_Exercise details_
A line-by-line copy of the material below is required.

--- Records to process ---

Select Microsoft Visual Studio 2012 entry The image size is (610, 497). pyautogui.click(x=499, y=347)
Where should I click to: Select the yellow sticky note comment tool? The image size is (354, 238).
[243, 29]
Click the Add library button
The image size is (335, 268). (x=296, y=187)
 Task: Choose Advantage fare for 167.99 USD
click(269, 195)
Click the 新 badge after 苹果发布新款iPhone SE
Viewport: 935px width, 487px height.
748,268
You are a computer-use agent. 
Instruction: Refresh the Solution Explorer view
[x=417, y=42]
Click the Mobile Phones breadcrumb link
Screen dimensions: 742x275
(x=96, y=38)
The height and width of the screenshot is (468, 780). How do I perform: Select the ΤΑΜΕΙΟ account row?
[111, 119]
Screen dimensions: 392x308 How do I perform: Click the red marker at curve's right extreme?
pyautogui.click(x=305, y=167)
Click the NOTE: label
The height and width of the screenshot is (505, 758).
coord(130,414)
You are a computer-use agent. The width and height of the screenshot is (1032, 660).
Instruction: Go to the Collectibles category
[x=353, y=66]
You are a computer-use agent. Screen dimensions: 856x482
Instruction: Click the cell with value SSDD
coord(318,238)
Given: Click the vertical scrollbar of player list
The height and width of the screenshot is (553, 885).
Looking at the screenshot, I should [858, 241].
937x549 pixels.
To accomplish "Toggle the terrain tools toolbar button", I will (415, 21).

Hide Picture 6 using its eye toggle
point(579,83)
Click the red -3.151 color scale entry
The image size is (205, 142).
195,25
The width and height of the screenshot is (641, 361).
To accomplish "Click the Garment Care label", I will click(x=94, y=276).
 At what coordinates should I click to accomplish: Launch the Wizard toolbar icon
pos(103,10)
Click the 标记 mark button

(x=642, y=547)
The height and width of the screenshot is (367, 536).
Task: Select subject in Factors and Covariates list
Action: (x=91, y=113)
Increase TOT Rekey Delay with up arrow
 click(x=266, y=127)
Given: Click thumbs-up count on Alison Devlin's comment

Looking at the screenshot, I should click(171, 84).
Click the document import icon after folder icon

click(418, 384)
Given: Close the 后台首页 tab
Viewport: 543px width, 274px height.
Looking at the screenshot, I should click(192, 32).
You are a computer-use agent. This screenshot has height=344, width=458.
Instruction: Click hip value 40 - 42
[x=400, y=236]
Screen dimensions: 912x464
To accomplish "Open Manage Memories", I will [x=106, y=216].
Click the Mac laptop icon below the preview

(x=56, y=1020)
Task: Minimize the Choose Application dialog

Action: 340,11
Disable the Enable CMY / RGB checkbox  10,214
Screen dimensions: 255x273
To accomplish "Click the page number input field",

---

_Task response_
Select Microsoft Visual Studio 2012 entry The image size is (610, 497). pyautogui.click(x=499, y=347)
Where should I click to: Select the yellow sticky note comment tool? The image size is (354, 238).
[243, 29]
Click the Add library button
The image size is (335, 268). (x=296, y=187)
 Task: Choose Advantage fare for 167.99 USD
click(269, 195)
Click the 新 badge after 苹果发布新款iPhone SE
Viewport: 935px width, 487px height.
748,268
You are a computer-use agent. 
Instruction: Refresh the Solution Explorer view
[x=417, y=42]
Click the Mobile Phones breadcrumb link
Screen dimensions: 742x275
(x=96, y=38)
The height and width of the screenshot is (468, 780). How do I perform: Select the ΤΑΜΕΙΟ account row?
[111, 119]
Screen dimensions: 392x308 How do I perform: Click the red marker at curve's right extreme?
pyautogui.click(x=305, y=167)
Click the NOTE: label
The height and width of the screenshot is (505, 758).
coord(130,414)
You are a computer-use agent. The width and height of the screenshot is (1032, 660).
Instruction: Go to the Collectibles category
[x=353, y=66]
You are a computer-use agent. Screen dimensions: 856x482
Instruction: Click the cell with value SSDD
coord(318,238)
Given: Click the vertical scrollbar of player list
The height and width of the screenshot is (553, 885).
Looking at the screenshot, I should [858, 241].
937x549 pixels.
To accomplish "Toggle the terrain tools toolbar button", I will (415, 21).

Hide Picture 6 using its eye toggle
point(579,83)
Click the red -3.151 color scale entry
The image size is (205, 142).
195,25
The width and height of the screenshot is (641, 361).
To accomplish "Click the Garment Care label", I will click(x=94, y=276).
 At what coordinates should I click to accomplish: Launch the Wizard toolbar icon
pos(103,10)
Click the 标记 mark button

(x=642, y=547)
The height and width of the screenshot is (367, 536).
Task: Select subject in Factors and Covariates list
Action: (x=91, y=113)
Increase TOT Rekey Delay with up arrow
 click(x=266, y=127)
Given: Click thumbs-up count on Alison Devlin's comment

Looking at the screenshot, I should click(171, 84).
Click the document import icon after folder icon

click(418, 384)
Given: Close the 后台首页 tab
Viewport: 543px width, 274px height.
Looking at the screenshot, I should click(192, 32).
You are a computer-use agent. This screenshot has height=344, width=458.
Instruction: Click hip value 40 - 42
[x=400, y=236]
Screen dimensions: 912x464
To accomplish "Open Manage Memories", I will [x=106, y=216].
Click the Mac laptop icon below the preview

(x=56, y=1020)
Task: Minimize the Choose Application dialog

Action: 340,11
Disable the Enable CMY / RGB checkbox  10,214
Screen dimensions: 255x273
To accomplish "Click the page number input field",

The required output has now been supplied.